カツオなどの魚に寄生していることが多い寄生虫「アニサキス」。先日、元AKB48の板野友美さんも胃カメラでアニサキスが見つかったとSNSで発表しました。アニサキスは体長2~3cmでサバ・サンマ・イワシ・イカなどに寄生する線虫の一種で、人が食べてしまうと、消化管の壁に食いつき、激しい腹痛・吐き気・嘔吐などの症状が出ます。厚生労働省によりますと、去年全国で確認されたアニサキスによる食中毒は354件で、食中毒被害としては4年連続で最多の報告となっているということです。今回、大阪公立大学大学院医学研究科の城戸康年教授(感染症学・寄生虫学が専門)に「アニサキス食中毒」について話を聞きました。

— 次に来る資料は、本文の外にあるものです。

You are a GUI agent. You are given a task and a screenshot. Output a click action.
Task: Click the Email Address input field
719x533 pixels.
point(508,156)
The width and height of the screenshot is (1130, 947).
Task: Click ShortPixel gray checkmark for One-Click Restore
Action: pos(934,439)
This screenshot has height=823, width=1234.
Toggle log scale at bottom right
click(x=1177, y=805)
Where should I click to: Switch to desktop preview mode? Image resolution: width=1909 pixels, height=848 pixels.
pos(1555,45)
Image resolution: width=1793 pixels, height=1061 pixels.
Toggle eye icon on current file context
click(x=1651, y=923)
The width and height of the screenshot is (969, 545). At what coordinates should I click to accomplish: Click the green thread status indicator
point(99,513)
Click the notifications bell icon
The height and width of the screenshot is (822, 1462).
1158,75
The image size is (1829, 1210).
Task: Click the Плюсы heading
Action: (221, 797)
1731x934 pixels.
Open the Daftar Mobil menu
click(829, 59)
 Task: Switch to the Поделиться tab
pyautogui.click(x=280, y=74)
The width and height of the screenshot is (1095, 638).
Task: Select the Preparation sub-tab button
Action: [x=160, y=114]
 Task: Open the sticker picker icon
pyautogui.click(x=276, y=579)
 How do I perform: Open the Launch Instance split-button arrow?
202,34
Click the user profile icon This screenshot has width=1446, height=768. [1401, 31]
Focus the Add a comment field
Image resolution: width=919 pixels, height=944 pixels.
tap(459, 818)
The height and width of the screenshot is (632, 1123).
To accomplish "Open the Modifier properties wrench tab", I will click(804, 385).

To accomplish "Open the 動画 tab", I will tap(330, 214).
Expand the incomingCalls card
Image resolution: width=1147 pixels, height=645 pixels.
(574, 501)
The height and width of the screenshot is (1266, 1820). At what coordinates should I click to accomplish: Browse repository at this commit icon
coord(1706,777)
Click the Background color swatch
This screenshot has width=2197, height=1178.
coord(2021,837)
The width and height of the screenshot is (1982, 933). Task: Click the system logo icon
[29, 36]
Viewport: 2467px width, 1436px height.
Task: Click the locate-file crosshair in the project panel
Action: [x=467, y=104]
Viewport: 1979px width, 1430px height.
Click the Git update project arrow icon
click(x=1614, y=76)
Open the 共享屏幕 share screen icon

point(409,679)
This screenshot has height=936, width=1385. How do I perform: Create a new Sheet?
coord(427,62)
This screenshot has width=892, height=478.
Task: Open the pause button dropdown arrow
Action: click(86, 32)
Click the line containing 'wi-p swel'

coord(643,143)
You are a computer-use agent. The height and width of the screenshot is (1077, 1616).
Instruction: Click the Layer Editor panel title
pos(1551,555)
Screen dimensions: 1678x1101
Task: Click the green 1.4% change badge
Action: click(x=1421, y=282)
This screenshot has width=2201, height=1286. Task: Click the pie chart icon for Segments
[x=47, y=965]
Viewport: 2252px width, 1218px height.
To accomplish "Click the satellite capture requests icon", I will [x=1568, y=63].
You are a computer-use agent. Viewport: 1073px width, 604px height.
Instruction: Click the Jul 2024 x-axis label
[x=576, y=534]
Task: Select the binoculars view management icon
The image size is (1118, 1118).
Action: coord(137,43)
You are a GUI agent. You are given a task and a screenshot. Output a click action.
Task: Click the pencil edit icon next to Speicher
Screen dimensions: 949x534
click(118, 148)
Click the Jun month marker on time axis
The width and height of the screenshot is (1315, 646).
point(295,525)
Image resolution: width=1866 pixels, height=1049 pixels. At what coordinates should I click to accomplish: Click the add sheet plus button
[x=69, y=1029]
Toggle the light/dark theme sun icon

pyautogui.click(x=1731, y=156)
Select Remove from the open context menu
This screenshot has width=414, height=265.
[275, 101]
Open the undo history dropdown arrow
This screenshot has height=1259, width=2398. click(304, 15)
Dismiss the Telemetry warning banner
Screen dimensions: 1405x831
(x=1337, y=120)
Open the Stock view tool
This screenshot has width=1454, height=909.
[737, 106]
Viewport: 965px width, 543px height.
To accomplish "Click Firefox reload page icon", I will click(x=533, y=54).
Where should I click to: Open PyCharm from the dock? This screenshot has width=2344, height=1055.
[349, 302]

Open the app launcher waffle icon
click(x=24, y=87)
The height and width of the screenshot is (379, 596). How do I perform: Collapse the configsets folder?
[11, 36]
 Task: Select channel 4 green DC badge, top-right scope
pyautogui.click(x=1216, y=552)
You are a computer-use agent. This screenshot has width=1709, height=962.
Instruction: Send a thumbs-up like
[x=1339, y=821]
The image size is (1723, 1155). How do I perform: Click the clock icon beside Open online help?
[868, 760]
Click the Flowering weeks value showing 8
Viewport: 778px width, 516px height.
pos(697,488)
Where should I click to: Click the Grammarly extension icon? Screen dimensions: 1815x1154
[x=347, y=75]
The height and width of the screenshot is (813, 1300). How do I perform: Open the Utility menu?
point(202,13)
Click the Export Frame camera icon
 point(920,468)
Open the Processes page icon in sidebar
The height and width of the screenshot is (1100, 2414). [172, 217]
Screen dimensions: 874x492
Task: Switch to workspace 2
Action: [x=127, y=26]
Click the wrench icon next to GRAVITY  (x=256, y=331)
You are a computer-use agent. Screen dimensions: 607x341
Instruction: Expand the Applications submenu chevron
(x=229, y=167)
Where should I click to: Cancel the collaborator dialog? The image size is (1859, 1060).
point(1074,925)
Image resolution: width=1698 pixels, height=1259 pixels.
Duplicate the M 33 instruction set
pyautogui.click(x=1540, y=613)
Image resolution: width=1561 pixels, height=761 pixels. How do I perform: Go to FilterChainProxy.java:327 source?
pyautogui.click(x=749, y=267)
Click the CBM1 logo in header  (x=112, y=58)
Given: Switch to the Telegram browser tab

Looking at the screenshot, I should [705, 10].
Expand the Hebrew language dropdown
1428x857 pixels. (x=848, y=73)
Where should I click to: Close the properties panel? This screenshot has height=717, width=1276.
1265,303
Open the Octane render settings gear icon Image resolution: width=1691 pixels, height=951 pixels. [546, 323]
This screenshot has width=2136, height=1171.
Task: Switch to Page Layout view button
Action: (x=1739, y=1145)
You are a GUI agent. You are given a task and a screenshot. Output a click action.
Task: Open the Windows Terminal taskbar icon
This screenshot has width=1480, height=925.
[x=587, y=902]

カツオなどに寄生していることが多い『アニサキス』…どう対策すれば?

ーーーー最近、アニサキスによる食中毒が多いと聞きますが?
「最近この数年間は報告数が多くなっています」

ーーーーアニサキスによる食中毒にあう場合はその日の体調に左右されるものなのですか?
「いやーどうでしょうね。あまりそんなに大きな関係はないとは思いますね。ケースバイケースということになりますね」

ーーーーアニサキスは長さが約2~3cm、幅が約0.5mm~1mmとされていますが、食べるときに自分では見えないものなのですか?
「見えます。糸くずみたいな感じですね。よく見たらわかると思います。ただアニサキスは白いので少し見にくいところはあるんですけど、一度見て『あ、これだ』と思えば見えます」

ーーーー刺身とかについていることもあるのですか?
「あります。なので感染するんですね。活きのいいのものは動いています」

ーーーー先生は生魚を食べるときは気にならないですか?
「全く気にしないですね」

ーーーーアニサキスは主に、サバ・アジ・サンマ・カツオ・イワシ・サケ・イカなどに寄生し、生で食べることによって食中毒になるということです。これだけの魚の名前が挙がってますが、ほかの魚にもアニサキスが寄生している可能性はありますか?